Subject X17's Surgery

post by HonoreDB · 2010-12-30T19:01:05.812Z · LW · GW · Legacy · 15 comments

Contents

15 comments

Edit: For an in-depth discussion of precisely this topic, see Nick Bostrom and Anders Sandberg's 2008 paper "The Wisdom of Nature: An Evolutionary Heuristic for Human Enhancement", available as a pdf here.  This post was written before reading the paper.

There doesn't seem to be a thread discussing Eliezer's short-short story X17.  While I enjoyed the story, and agreed with most of its points, I disagree with one assertion in it (and he's said it elsewhere, too, so I'm pretty sure he believes it).  Edit: The story was written over a decade ago.  Eliezer seems to have at least partially recanted since then.

Eliezer argues that there can't possibly be a simple surgical procedure that dramatically increases human intelligence.  Any physical effect it could have, he says, would necessarily have arisen before as a mutation.  Since intelligence is highly beneficial in any environment, the mutation would spread throughout our population.  Thus, evolution must have already plucked all the low-hanging fruit.
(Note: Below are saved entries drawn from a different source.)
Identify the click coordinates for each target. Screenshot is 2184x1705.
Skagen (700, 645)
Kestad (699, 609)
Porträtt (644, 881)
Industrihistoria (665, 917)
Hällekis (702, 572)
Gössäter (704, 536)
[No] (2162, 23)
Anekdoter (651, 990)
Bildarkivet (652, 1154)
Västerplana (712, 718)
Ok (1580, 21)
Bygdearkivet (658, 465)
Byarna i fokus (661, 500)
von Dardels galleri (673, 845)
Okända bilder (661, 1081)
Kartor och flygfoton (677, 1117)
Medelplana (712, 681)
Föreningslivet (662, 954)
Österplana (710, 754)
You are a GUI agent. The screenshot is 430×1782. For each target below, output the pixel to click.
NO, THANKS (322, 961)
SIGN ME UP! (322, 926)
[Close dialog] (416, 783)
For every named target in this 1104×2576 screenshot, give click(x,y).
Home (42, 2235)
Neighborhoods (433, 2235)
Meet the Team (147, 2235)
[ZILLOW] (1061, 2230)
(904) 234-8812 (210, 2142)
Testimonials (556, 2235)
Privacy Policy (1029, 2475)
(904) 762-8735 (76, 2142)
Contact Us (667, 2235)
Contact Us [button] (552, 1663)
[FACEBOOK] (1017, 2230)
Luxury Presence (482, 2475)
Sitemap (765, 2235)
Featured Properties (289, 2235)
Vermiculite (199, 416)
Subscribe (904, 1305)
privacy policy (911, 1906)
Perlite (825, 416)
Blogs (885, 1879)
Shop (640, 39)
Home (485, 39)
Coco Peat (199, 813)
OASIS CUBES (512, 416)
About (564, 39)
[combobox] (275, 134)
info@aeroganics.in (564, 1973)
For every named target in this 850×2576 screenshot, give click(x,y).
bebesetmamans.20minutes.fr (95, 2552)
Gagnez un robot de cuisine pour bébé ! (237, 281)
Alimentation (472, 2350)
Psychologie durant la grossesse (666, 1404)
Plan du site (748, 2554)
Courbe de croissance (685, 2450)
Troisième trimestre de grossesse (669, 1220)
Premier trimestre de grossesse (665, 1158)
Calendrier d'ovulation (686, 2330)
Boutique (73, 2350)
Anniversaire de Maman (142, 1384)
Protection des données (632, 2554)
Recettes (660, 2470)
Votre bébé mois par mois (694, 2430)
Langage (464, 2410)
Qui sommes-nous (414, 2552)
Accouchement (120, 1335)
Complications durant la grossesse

But I can think of quite a few reasons why this would not be the case.  Indeed, my belief is that such a surgery almost certainly exists (but it might take a superhuman intelligence to invent it).  Here are the possibilities that come to mind.

 

  1. The surgery might introduce some material a human body can't synthesize.1
  2. The surgery might require intelligent analysis of the unique shape of a subject's brain, after it has developed naturally to adulthood.
  3. The necessary mutation might simply not exist.  The configuration space for physically possible organisms must surely be larger than the configuration space for human-like DNA (I get the sense I'm taking sides in a longstanding feud in evolutionary theory with this one).
  4. The surgery might have some minor side effect that would drastically reduce fitness in the ancestral environment, but isn't noticeable in the present day.  Perhaps it harnesses the computing power of the subject's lymphocytes, weakening the immune system.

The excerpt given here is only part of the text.